◆ EXERCISE BRIEF:
Transcribe word for word the lines below from the line with "Instruction: Click the" through the line with "Given: Switch to the 设计 ribbon tab", ends included.

[[ DATA EXTRACT open ]]

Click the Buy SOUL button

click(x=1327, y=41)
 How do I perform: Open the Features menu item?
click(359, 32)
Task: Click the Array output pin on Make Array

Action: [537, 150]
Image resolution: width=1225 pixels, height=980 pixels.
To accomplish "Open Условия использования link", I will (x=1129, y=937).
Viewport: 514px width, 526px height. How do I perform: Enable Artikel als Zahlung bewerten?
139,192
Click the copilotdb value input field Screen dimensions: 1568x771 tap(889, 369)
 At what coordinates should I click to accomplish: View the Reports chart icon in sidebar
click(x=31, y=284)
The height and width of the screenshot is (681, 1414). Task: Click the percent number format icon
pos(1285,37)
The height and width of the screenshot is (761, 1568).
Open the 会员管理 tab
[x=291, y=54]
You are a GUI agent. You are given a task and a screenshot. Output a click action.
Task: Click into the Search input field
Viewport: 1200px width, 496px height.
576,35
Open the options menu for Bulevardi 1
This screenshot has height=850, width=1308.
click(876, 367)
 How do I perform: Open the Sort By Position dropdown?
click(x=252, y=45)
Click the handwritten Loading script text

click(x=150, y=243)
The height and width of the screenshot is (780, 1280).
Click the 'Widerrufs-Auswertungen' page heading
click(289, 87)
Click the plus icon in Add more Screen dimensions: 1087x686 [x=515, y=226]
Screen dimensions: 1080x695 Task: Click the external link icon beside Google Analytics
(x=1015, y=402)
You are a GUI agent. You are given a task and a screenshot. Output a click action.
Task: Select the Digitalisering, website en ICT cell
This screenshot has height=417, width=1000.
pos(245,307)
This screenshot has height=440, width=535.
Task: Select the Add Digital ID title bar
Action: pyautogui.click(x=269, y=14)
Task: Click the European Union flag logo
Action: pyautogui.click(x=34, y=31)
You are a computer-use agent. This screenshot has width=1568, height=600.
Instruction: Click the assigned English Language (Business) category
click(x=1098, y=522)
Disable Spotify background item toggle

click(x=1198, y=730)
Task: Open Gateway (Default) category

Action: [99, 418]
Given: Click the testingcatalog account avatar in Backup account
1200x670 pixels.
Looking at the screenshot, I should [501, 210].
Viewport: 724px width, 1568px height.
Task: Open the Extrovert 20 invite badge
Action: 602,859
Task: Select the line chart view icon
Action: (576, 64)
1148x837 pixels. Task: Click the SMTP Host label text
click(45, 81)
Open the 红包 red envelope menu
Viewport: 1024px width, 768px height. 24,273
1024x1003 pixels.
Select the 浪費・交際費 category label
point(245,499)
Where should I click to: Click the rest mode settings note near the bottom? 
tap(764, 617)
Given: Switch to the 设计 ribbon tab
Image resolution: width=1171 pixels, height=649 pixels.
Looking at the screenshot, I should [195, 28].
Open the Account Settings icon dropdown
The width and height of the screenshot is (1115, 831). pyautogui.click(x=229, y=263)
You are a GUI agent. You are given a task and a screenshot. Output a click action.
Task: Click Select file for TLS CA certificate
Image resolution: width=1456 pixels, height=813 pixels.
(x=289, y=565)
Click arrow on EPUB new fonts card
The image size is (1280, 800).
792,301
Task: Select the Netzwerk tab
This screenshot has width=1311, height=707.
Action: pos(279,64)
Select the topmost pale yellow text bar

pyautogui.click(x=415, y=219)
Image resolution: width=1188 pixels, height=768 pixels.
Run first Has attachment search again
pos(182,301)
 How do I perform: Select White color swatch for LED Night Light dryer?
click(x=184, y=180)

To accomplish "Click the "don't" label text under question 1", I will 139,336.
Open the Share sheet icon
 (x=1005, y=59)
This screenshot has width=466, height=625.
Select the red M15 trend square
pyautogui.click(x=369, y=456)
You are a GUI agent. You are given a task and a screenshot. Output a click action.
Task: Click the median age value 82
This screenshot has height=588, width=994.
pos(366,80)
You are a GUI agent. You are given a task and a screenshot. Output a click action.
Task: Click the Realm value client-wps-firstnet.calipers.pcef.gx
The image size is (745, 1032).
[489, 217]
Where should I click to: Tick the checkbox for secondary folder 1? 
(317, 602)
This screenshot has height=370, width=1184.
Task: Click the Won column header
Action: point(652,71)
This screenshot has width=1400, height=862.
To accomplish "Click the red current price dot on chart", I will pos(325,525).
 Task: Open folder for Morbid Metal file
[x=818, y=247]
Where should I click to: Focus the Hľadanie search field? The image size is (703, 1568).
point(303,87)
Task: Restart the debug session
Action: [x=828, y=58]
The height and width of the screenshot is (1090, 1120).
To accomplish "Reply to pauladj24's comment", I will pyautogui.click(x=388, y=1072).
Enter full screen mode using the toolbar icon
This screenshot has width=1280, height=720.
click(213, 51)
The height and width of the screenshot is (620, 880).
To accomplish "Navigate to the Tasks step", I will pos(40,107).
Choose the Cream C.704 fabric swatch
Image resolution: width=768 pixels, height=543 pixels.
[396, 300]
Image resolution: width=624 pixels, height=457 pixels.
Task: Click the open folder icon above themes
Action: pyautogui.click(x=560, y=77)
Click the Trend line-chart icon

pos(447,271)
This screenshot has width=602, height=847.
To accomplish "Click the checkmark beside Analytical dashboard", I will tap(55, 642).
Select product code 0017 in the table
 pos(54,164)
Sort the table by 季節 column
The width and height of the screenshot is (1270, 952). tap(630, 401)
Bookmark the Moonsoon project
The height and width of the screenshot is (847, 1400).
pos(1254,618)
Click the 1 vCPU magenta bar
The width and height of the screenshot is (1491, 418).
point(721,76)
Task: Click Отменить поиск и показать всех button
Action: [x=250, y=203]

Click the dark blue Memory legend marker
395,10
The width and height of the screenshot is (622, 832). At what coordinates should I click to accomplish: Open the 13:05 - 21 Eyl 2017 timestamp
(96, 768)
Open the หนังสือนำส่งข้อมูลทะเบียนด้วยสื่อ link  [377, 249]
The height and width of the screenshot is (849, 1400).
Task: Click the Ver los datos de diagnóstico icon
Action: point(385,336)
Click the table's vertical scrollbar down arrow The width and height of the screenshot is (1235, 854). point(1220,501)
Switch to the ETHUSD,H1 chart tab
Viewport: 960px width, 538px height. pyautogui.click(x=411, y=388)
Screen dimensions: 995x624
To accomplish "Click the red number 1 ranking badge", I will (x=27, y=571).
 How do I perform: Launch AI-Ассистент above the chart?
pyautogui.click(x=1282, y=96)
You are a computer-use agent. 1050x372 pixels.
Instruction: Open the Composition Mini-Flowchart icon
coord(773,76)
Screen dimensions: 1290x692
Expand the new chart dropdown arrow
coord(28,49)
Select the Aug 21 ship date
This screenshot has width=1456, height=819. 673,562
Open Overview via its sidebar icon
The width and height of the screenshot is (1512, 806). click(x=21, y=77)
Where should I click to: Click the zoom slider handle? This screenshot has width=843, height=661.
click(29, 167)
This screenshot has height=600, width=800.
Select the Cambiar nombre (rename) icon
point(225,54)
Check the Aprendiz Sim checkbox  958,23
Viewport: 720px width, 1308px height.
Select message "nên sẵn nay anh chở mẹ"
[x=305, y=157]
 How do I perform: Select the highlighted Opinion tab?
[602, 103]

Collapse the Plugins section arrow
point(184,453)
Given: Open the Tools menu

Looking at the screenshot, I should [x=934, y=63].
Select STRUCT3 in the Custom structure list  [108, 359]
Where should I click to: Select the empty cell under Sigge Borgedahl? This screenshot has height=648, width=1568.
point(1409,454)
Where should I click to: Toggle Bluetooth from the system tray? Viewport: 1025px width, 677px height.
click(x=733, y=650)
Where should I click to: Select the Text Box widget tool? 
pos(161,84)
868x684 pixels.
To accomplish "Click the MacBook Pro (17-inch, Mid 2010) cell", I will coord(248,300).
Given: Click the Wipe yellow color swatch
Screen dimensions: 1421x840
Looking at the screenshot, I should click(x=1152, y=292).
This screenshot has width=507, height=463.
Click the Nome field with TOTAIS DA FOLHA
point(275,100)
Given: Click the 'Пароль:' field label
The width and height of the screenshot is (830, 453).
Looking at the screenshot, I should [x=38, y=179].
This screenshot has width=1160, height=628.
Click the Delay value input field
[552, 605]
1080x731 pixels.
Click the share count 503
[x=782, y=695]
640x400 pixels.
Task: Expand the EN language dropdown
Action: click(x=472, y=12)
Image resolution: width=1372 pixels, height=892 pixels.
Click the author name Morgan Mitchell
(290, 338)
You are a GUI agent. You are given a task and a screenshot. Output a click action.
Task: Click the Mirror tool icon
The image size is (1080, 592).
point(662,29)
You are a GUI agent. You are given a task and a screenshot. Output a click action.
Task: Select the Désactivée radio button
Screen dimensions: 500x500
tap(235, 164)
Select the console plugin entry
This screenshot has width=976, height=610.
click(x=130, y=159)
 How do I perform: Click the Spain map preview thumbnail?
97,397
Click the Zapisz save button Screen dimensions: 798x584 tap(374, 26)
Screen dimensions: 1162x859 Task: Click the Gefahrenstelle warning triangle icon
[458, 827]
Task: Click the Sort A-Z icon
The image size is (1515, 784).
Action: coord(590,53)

[[ DATA EXTRACT closed ]]

◆ REPLY TO THE TASK:
Instruction: Click the assigned English Language (Business) category
click(x=1098, y=522)
Disable Spotify background item toggle

click(x=1198, y=730)
Task: Open Gateway (Default) category

Action: [99, 418]
Given: Click the testingcatalog account avatar in Backup account
1200x670 pixels.
Looking at the screenshot, I should [501, 210].
Viewport: 724px width, 1568px height.
Task: Open the Extrovert 20 invite badge
Action: 602,859
Task: Select the line chart view icon
Action: (576, 64)
1148x837 pixels. Task: Click the SMTP Host label text
click(45, 81)
Open the 红包 red envelope menu
Viewport: 1024px width, 768px height. 24,273
1024x1003 pixels.
Select the 浪費・交際費 category label
point(245,499)
Where should I click to: Click the rest mode settings note near the bottom? 
tap(764, 617)
Given: Switch to the 设计 ribbon tab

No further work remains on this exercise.